Sunday, July 03, 2005

My first protest! Well, sort of.

Today, after church, three people from church and the three of us drove up into our neck of the woods to attend the fourth in a series of five gatherings intended to bring attention to the ongoing genocide/mass rape/persecution etc. of people in Darfur. We missed the first three, one to see our Beloved Mariners lose to the Nationals, and the next two because we were out west visiting family. So we went today to sing songs, and listen to a sermon all about death and what we can do to stop it. Also, we were right across the street from the Sudanese Embassy protesting their government's apathy towards and/or active encouragement of the aforementioned atrocities. Police were on hand in case anything got out of control.

But here's the deal. I constantly get caught up in the minutiae in sermons. The guy today (I don't remember his name) went on for awhile about the activism we need in order to change the situation in Darfur. He namedropped the National Association of Evangelicals and praised their work. And then he mentioned their three major social/political issues. Darfur, abortion, and preserving traditional marriage.

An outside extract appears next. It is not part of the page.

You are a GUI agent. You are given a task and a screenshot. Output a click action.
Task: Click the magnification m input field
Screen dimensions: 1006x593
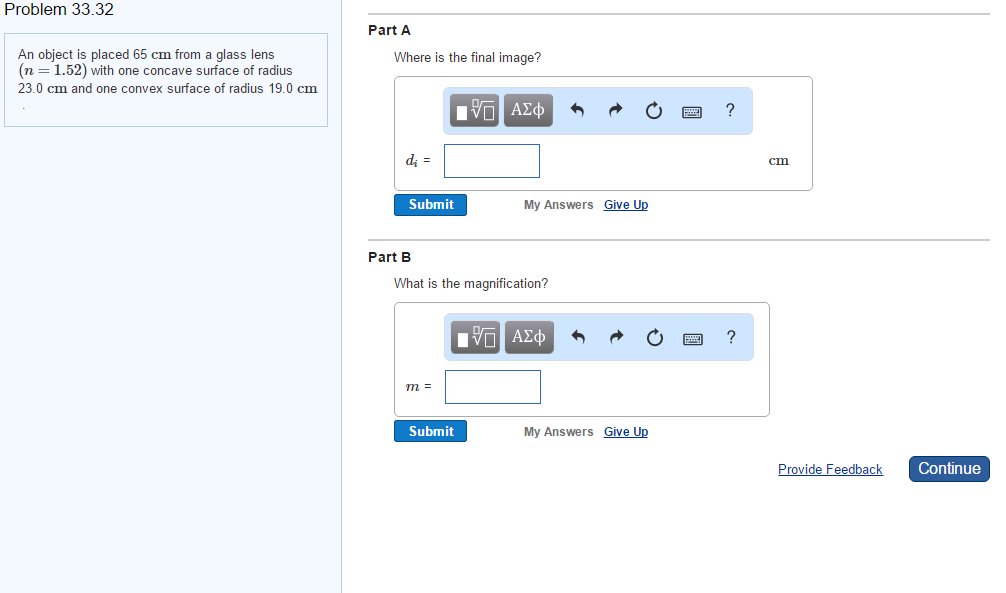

Screeeeeeech! Let's call the whole thing to a halt. Is he saying that by being there we are condoning the NAE stance on all three issues? Can't we take them one at a time? And how can you compare the mass murder of millions of innocents (be they in Africa or in American wombs) with the "weakening" of an, at best, two-century old matrimoial tradition that isn't even biblically mandated? And from that point on, all I could do was nitpick the rest of the sermon. I noticed how he divided Christians up into us-and-them, and we're the good guys. I noticed that, while paying lip-service to the idea of loving others as ourselves, he didn't seem to believe that it applied to gays. I noticed that he wasn't even a very good speaker. And I couldn't help thinking that when he told a story about a woman who died in NYC, in the Bed-Stuy neighborhood when no one would answer her calls for help, he was also thinking that it was black people who wouldn't answer the calls and that it is black people in Sudan that are not answering the calls now, and that that's just how black people are, so we have to carry the white man's burden to change it.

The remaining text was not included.